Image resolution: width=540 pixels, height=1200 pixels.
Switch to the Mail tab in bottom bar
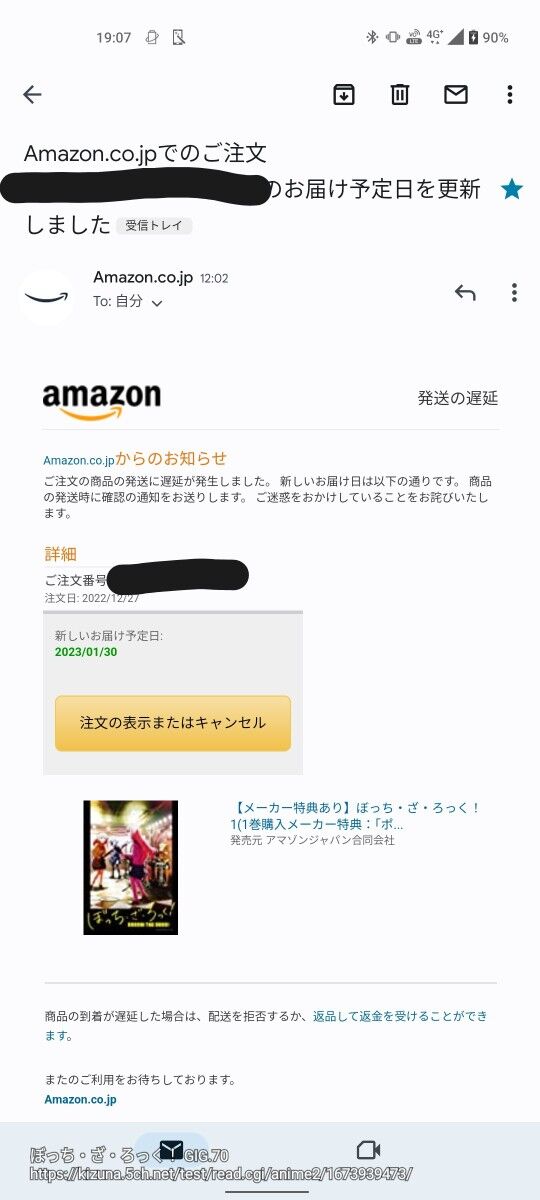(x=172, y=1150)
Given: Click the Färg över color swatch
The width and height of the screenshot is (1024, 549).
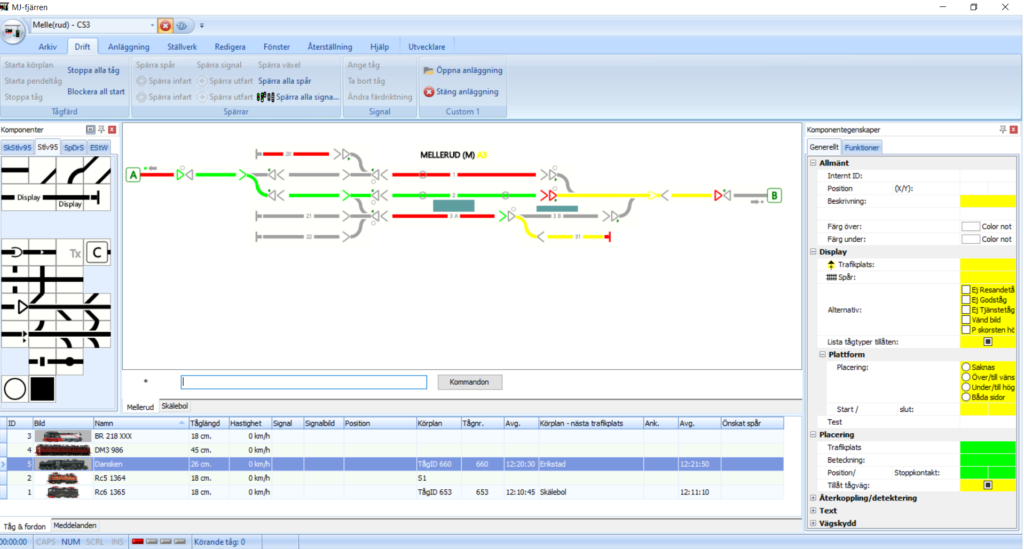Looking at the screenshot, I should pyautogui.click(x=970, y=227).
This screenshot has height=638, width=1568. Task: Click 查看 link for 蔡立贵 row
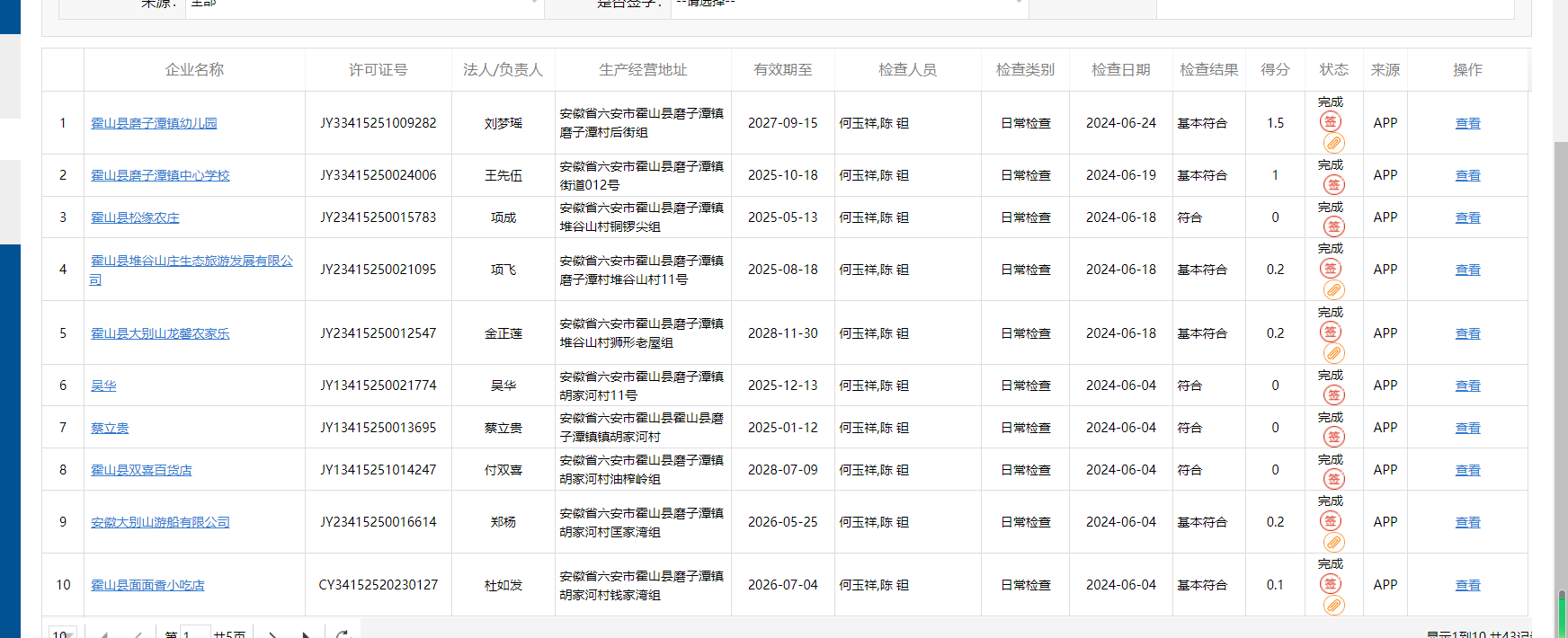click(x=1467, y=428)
= = = =
▶ **REQUIRED WORK**
Each line of the records is to be reproduced exactly, and each picture dropped.

▶ **ANSWER SECTION**
Image resolution: width=540 pixels, height=1200 pixels.
Switch to the Mail tab in bottom bar
(x=172, y=1150)
Given: Click the Färg över color swatch
The width and height of the screenshot is (1024, 549).
Looking at the screenshot, I should pyautogui.click(x=970, y=227).
This screenshot has height=638, width=1568. Task: Click 查看 link for 蔡立贵 row
click(x=1467, y=428)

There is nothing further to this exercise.